Manuel Astur. Foto: Goliardos

Principal de los libros. Barcelona, 2014. 331 páginas, 19,50 euros

Esta primera novela de Manuel Astur (Grado -Asturias-, 1980) es, sin duda, fruto de una larga y detenida elaboración, como revela el cuidado de los detalles, los saltos temporales que van añadiendo informaciones a la historia o las elusiones que afectan a los datos más importantes y que las diferencian del pormenor deliberado concedido a sucesos reiterados e irrelevantes, todo ello para acentuar el contraste entre la vida superficial de unos adolescentes desnortados y los hechos que verdaderamente ayudan a su maduración. Porque Quince días... es una vuelta más al motivo temático de la turbadora etapa de la adolescencia, trufada en este caso de recuerdos y experiencias evidentemente personales, donde la originalidad no radica tanto en la invención de la historia y sus protagonistas como en la selección de peripecias que subrayen la agitación anímica de Manuel y sus dos hermanas, residentes -como el autor- en un pueblecito cercano a Oviedo en los problemáticos años del tránsito a la edad adulta.



Para ello se alternan varias voces narrativas: la del narrador omnisciente que sigue paso a paso las andanzas de Manuel -retratado con sus padres, parientes y amigos y radiografiado con sus ideas, pensamientos, y sensaciones- y que vertebra la historia, pero también las declaraciones contenidas en las páginas del diario de la hermana menor y las confesiones en primera persona escritas por consejo de su psiquiatra, así como diversas cartas profundamente confesionales. Habría que anotar que el recurso a diarios y cartas íntimas encaminados a caracterizar a un personaje es algo que conviene dosificar -lo que aquí no se hace con la mesura adecuada-, porque, si bien el novelista no incurre en el artificio de definir directamente al personaje, permite que éste lo haga en lugar de dejar que su carácter se manifieste por su comportamiento y sus acciones para que el lector componga su retrato, posibilidad que se ve mermada por el alud de datos que los monólogos epistolares y diarísticos imponen y colocan ante él. En este caso, la novela peca un tanto por exceso.

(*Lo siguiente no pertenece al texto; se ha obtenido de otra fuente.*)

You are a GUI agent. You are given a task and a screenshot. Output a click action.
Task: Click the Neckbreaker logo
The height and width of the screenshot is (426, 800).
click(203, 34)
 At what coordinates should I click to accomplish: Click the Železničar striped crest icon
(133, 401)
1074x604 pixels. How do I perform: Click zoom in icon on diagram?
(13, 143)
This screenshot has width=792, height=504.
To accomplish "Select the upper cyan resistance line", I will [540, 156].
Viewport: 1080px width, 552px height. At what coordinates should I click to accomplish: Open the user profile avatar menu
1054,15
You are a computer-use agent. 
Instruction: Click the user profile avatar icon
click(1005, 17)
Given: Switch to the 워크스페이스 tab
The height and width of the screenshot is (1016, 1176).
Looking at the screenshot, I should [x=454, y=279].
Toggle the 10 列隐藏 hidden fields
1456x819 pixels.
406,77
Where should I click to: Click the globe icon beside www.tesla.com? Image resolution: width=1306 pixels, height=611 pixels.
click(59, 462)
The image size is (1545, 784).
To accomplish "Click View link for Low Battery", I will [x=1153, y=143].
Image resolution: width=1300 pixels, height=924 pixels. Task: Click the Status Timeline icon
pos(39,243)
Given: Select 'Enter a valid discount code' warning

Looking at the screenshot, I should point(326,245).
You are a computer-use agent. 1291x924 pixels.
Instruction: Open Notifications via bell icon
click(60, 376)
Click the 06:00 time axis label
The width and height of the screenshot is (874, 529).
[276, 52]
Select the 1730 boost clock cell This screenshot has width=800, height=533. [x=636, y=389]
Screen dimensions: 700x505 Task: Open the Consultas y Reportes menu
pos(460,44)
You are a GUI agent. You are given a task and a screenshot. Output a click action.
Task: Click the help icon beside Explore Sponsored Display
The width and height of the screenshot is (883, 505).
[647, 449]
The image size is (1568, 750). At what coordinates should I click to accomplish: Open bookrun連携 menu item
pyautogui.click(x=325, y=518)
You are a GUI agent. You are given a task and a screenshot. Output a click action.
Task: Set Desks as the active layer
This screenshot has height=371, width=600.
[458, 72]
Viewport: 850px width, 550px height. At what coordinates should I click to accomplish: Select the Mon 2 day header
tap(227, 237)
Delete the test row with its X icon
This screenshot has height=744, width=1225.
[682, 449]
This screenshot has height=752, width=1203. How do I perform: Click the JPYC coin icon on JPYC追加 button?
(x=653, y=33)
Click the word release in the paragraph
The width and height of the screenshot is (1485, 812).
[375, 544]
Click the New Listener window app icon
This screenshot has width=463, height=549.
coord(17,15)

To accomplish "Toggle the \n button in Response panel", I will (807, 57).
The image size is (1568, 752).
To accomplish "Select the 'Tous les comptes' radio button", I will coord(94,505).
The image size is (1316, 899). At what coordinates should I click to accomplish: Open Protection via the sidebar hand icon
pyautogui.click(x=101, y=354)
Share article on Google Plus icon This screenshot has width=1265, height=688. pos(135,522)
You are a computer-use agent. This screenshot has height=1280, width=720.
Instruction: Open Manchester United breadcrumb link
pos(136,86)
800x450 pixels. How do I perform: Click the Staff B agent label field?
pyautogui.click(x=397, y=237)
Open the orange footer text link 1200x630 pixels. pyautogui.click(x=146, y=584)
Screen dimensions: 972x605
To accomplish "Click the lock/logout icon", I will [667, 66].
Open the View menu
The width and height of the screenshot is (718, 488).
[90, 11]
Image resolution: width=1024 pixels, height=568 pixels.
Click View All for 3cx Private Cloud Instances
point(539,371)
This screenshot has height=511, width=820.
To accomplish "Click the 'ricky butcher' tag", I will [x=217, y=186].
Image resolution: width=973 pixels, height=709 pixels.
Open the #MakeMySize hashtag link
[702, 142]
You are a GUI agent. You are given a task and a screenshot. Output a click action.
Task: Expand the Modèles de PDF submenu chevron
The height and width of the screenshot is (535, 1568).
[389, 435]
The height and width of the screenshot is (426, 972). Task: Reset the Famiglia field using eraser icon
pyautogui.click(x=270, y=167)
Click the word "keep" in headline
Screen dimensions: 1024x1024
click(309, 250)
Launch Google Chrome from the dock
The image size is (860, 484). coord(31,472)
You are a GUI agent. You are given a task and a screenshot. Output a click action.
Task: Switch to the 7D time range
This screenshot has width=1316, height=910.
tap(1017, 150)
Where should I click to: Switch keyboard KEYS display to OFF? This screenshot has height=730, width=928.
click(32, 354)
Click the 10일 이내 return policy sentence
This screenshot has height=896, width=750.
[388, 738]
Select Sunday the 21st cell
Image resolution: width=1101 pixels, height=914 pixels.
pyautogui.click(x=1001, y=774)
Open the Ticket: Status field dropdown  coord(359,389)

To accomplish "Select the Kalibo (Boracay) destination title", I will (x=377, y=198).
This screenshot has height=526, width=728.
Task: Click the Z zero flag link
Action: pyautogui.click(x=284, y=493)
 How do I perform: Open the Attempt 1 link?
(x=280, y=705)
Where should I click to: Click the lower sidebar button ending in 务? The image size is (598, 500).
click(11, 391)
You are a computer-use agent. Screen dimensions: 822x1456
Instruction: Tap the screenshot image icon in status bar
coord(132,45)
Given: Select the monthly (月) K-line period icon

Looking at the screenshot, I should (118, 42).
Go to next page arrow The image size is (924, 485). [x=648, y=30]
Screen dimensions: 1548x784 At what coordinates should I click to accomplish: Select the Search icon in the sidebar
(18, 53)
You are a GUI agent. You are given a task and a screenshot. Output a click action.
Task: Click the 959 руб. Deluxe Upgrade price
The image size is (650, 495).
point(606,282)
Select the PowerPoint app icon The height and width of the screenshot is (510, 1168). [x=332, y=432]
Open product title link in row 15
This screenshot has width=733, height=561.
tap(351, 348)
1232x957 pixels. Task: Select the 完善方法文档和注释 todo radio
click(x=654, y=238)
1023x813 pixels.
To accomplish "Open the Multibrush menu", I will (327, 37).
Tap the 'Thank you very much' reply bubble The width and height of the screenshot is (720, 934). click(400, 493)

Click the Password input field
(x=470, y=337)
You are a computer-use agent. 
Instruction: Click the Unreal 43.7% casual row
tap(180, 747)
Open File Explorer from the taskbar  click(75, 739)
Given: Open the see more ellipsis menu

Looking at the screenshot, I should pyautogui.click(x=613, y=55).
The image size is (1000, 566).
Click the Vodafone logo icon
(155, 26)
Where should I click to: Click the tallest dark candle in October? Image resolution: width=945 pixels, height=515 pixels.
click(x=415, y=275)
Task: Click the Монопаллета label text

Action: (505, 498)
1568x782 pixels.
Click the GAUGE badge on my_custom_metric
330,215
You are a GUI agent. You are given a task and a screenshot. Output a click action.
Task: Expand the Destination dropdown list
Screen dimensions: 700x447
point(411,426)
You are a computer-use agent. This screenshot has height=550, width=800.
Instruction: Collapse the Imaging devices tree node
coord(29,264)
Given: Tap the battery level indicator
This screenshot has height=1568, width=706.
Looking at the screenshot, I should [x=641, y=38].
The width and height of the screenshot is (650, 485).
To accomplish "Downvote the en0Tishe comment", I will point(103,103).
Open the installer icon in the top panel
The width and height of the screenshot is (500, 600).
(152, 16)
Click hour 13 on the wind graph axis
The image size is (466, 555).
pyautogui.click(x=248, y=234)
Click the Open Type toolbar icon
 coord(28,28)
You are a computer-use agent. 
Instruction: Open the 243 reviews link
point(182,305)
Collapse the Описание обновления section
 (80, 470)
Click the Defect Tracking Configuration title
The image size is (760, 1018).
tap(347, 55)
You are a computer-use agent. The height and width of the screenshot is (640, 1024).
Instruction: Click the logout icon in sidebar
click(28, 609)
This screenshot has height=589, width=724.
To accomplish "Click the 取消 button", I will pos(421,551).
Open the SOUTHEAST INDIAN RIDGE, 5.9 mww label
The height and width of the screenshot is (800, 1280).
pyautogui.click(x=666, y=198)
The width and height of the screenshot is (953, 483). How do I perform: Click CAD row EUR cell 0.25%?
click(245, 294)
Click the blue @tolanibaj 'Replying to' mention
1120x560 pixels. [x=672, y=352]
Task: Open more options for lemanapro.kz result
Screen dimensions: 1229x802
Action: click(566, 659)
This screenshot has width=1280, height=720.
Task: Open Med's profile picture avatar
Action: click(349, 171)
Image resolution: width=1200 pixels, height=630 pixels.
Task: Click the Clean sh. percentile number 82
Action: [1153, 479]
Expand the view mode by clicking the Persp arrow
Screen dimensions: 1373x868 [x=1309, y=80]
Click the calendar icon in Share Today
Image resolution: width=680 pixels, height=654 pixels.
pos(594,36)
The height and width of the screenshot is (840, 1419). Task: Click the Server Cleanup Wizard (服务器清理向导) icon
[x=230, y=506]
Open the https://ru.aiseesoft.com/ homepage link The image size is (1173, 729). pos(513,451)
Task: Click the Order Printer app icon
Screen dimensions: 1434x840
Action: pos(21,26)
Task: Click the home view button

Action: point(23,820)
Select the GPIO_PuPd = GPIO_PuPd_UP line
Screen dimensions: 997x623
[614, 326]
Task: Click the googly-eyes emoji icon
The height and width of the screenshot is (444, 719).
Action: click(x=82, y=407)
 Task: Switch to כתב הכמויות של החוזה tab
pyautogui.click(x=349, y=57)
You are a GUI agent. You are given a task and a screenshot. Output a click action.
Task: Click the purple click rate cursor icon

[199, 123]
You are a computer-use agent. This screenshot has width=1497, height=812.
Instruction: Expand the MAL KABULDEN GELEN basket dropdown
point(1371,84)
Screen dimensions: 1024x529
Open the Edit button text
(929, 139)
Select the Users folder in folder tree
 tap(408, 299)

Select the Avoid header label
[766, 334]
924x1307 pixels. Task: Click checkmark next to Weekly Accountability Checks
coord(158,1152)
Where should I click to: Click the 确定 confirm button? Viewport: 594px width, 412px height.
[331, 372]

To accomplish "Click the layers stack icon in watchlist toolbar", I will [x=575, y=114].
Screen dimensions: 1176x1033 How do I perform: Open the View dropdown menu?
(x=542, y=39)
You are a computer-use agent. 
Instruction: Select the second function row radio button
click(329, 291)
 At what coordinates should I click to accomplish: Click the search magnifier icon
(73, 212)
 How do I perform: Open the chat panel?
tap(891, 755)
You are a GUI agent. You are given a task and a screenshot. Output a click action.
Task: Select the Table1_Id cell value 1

Y un exceso análogo cabría señalar en lo que podríamos clasificar como "relato de Manuel", demasiado reiterativo en ciertos aspectos -las diversiones alcohólicas del fin de semana, la relación con algunos amigos, su cortedad y timidez para relacionarse con chicas de su edad-, donde también una discreta poda hubiera beneficiado el relato. En cambio, hay que anotar entre los aciertos del autor su esfuerzo por ofrecer, sin estridencias, una imagen acertada del habla coloquial y juvenil, con sus anacolutos ("ayer yo la verdad es que no tenía muchas ganas de salir", p. 56) y sus formulaciones superlativas ("me miraban super descarado", p. 58; "super grande", p. 69; "no pudo evitar mirarla durante mazo de tiempo", p. 104), aunque a veces se deje llevar por hallazgos expresivos que, loables en sí mismos, son difícilmente aceptables en el discurso indirecto libre que reproduce los pensamientos del adolescente Manuel: "Los besos [...] no le han entusiasmado y supone que es un trámite inevitable, un ticket para pasar al parque de atracciones de los mayores" (p. 183).



Por otra parte, el vaivén temporal de las evocaciones, que no siguen un orden lineal, facilita el escamoteo de sucesos esenciales que sólo se desvelan en parte cuando la narración camina hacia su desenlace, como la historia completa de la hermana mayor o el trágico final de Martín. En conjunto, el relato hace más hincapié en los sueños, esperanzas y aspiraciones de un grupo de adolescentes que en el desmoronamiento de buena parte de sus proyectos; desde este ángulo de la pérdida se revisa la historia, lo que le proporciona un inevitable toque nostálgico. A pesar de cierta desproporción constructiva, Quince días para acabar con el mundo es una novela prometedora, donde el autor parece haber vaciado todas sus experiencias. Habrá que ver si es capaz de inventar otras vidas.